[WIP] PP-1303: Adding Job-Suspend hook event in MoM side
Overview:
The objective of this https://pbspro.atlassian.net/browse/PP-1303 is to provide a hook event that should be invoked when MOM receives the suspend request to a running JOB. Just before the SIGSTOP is sent, an execjob_suspend hook can a) Modify the job’s Execution_Time, Hold_Types, and resources_used attributes b) Cause the job to keep running c) Set attributes and resources on the vnode(s) managed by the MoM where this job executes d) Flag the job to be rerun e) For third-party licensing software currently, in mainline, even license resources are deemed to be freed on suspension, but sending a STOP signal to a job is not enough to actually free the licenses and f) special checkpointing operations that can also free a lot of resources that preempted jobs are hogging, g) Weather domain customers would like to customize the suspend signal to make weather workflow tools like Cylc to work properly.
Jira ID | PP-1303 - Adding Job-Suspend hook event in MoM side |
Forum Discussion | Click here |
Requirements and Use cases | Click here |
Interface 1: MoM hook event - “execjob_suspend”
Visibility: Public
Change Control: Experimental
- Details:
- The hook created for this event invokes when there is a suspend request to a running JOB.

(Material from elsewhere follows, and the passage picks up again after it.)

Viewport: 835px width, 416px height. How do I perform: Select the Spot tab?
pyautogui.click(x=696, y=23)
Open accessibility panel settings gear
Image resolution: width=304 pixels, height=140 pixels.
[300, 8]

- This hook is created by pbsadmin
- The hook will run in foreground.
- The hook shall be executed before the jobs are being signaled to stop using SIGSTOP.
- The hook can accept or reject the SUSPEND request, Upon reject(), the hook will not interrupt the execution of the process invoking it and a log message - "an execjob_suspend request rejected by <hook name>" is added in the MoM logs.
- On hitting the hook’s alarm, the hook gets rejected with a message - alarm call while running execjob_suspend hook <hook name>, request rejected in the MoM logs.
Usage:
qmgr -c "create hook sus_hook event=execjob_suspend"
qmgr -c "import hook sus_hook application/x-python default <script path>"
In the following case, If one tries to create a hook with a wrong event name:
qmgr -c "s h sus_hook event=execjobsuspend"
qmgr obj=sus_hook svr=default: invalid argument (execjobsuspend) to event.
Should be one or more of: queuejob,modifyjob,resvsub,movejob,runjob,provision,periodic,resv_end,execjob_begin,execjob_prologue
execjob_suspend,execjob_epilogue,execjob_preterm,execjob_end,exechost_periodic,execjob_launch,exechost_startup,execjob_attach
or "" for no event
qmgr: hook error returned from server